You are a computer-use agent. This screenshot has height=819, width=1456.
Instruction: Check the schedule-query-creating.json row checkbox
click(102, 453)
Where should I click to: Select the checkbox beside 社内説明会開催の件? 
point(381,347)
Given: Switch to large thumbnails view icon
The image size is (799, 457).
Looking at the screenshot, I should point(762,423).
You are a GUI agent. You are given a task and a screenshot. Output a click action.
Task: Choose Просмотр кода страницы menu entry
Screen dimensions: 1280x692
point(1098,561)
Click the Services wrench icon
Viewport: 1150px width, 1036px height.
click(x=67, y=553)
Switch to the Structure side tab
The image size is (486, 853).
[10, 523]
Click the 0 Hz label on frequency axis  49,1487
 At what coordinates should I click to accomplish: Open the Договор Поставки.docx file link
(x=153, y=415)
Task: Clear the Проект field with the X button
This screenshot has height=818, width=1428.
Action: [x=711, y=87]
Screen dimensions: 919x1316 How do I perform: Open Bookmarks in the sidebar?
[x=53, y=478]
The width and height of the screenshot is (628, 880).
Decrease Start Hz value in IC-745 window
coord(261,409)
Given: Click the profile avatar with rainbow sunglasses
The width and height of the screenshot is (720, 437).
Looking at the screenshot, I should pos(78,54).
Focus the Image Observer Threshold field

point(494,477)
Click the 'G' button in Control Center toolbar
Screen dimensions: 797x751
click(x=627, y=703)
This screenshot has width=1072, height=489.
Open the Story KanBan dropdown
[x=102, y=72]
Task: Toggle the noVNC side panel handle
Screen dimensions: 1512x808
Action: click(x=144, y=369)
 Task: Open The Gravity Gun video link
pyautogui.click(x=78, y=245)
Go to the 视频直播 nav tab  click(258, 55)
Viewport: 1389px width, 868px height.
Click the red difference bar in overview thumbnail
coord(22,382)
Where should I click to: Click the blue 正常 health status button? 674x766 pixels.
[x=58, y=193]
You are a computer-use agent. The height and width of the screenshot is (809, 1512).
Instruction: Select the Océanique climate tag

Stated exercise:
Copy the records word for word, starting at their first line and ending after the line that contains "Looking at the screenshot, I should point(762,423).".

Written solution:
You are a computer-use agent. This screenshot has height=819, width=1456.
Instruction: Check the schedule-query-creating.json row checkbox
click(102, 453)
Where should I click to: Select the checkbox beside 社内説明会開催の件? 
point(381,347)
Given: Switch to large thumbnails view icon
The image size is (799, 457).
Looking at the screenshot, I should point(762,423).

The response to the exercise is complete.